Traverse Theatre, Edinburgh
4 stars
Isolation may be the crux of Samuel Beckett's literary and dramatic
canon, yet such is his waggishly profound understanding of the human
condition that it connects in a way that mere navel-gazing never could.
So it goes in the Cork-based Gare St Lazare company's latest dissection
of Beckett-world, a solo rendition by Conor Lovett of a short story
first published in 1955. A monologue from the point of view of a man
discharged from some form of institution forced to make his way in the
world alone, what starts out as a kind of picaresque rake's progress
becomes a slow decline into self-negation, until Lovett literally
vanishes.
With only two wooden benches onstage, Lovett may be clad in charcoal
suit and tacketty boots, but, as directed by Judy Hegarty Lovett, his
is a more understatedly casual approach to Beckett than mere clowning
around.

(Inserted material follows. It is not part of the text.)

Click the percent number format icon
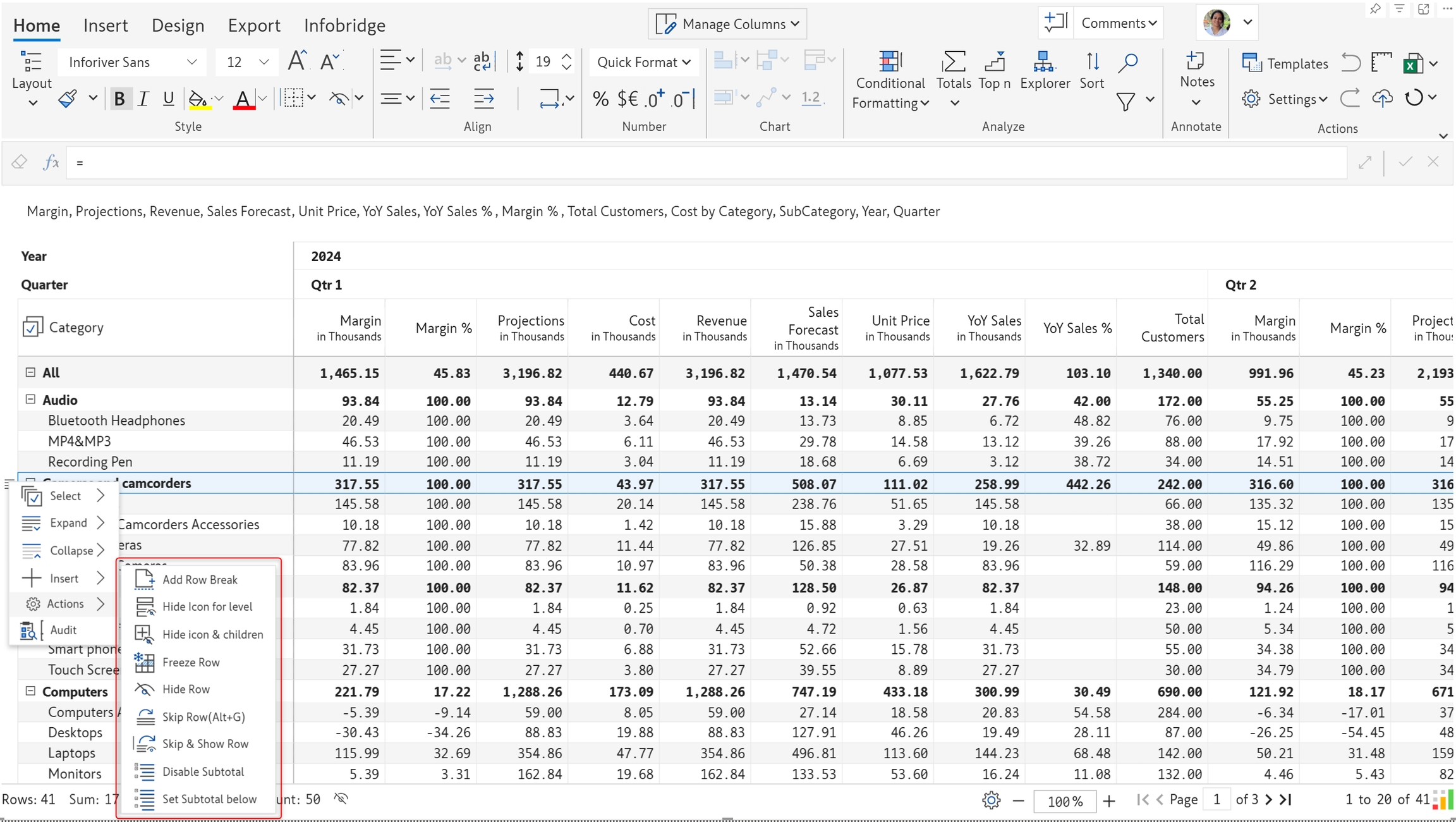Screen dimensions: 1456x822 (600, 99)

Instead, Lovett relates his yarn of seeking refuge in a near
roofless, dilapidated shed and the pure private joy of scratching an
itch with a sense of intimacy that charms and amuses without ever
feeling self-consciously peculiar.
Over eighty-five delicious minutes, Lovett captures the depth behind
every hesitant nuance of Beckett's wordplay as he did in his previous
three-hour rendition of his muse's early trilogy of novels. It might be
argued too that, in the pre care-in-the-community society Beckett
depicts, there is a quietly political point to the story of such a
displaced figure. If so, it never forces the issue, as somehow out of
the mire it becomes clear that there is a profound difference between
being lonely and just being alone in this most solitary of pleasures.